== TASK STATEMENT ==
Return the full set of entries exactly. Omit none.

(Stored data entries)
BEGIN

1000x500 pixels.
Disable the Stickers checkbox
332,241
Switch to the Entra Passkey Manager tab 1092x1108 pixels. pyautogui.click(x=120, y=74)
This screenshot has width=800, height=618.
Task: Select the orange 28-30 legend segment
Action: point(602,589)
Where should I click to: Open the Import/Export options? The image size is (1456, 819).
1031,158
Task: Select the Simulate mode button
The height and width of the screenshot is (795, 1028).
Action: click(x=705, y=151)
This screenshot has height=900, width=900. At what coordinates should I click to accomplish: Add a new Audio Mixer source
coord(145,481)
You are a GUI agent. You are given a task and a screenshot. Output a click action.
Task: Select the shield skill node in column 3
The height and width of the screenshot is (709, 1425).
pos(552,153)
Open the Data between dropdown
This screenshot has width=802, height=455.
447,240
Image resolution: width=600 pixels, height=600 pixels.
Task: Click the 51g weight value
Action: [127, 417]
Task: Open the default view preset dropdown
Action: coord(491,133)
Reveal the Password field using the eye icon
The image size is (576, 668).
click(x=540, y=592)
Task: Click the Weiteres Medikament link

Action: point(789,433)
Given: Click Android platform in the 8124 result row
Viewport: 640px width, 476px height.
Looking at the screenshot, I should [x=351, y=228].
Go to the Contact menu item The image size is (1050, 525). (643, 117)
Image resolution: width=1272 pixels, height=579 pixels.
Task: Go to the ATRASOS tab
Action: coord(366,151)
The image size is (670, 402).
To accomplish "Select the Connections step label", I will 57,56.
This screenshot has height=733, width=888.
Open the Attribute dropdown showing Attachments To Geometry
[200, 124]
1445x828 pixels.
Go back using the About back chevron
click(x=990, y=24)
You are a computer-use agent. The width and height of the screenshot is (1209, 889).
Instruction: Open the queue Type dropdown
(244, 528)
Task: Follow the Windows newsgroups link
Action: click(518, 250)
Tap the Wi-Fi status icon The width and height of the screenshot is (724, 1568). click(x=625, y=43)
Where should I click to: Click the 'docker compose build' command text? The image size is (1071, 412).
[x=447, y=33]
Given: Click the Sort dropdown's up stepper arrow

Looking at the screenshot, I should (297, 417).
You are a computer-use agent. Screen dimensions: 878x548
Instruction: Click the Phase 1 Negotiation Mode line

END

== OUTPUT OF THE EXERCISE ==
1000x500 pixels.
Disable the Stickers checkbox
332,241
Switch to the Entra Passkey Manager tab 1092x1108 pixels. pyautogui.click(x=120, y=74)
This screenshot has width=800, height=618.
Task: Select the orange 28-30 legend segment
Action: point(602,589)
Where should I click to: Open the Import/Export options? The image size is (1456, 819).
1031,158
Task: Select the Simulate mode button
The height and width of the screenshot is (795, 1028).
Action: click(x=705, y=151)
This screenshot has height=900, width=900. At what coordinates should I click to accomplish: Add a new Audio Mixer source
coord(145,481)
You are a GUI agent. You are given a task and a screenshot. Output a click action.
Task: Select the shield skill node in column 3
The height and width of the screenshot is (709, 1425).
pos(552,153)
Open the Data between dropdown
This screenshot has width=802, height=455.
447,240
Image resolution: width=600 pixels, height=600 pixels.
Task: Click the 51g weight value
Action: [127, 417]
Task: Open the default view preset dropdown
Action: coord(491,133)
Reveal the Password field using the eye icon
The image size is (576, 668).
click(x=540, y=592)
Task: Click the Weiteres Medikament link

Action: point(789,433)
Given: Click Android platform in the 8124 result row
Viewport: 640px width, 476px height.
Looking at the screenshot, I should [x=351, y=228].
Go to the Contact menu item The image size is (1050, 525). (643, 117)
Image resolution: width=1272 pixels, height=579 pixels.
Task: Go to the ATRASOS tab
Action: coord(366,151)
The image size is (670, 402).
To accomplish "Select the Connections step label", I will 57,56.
This screenshot has height=733, width=888.
Open the Attribute dropdown showing Attachments To Geometry
[200, 124]
1445x828 pixels.
Go back using the About back chevron
click(x=990, y=24)
You are a computer-use agent. The width and height of the screenshot is (1209, 889).
Instruction: Open the queue Type dropdown
(244, 528)
Task: Follow the Windows newsgroups link
Action: click(518, 250)
Tap the Wi-Fi status icon The width and height of the screenshot is (724, 1568). click(x=625, y=43)
Where should I click to: Click the 'docker compose build' command text? The image size is (1071, 412).
[x=447, y=33]
Given: Click the Sort dropdown's up stepper arrow

Looking at the screenshot, I should (297, 417).
You are a computer-use agent. Screen dimensions: 878x548
Instruction: Click the Phase 1 Negotiation Mode line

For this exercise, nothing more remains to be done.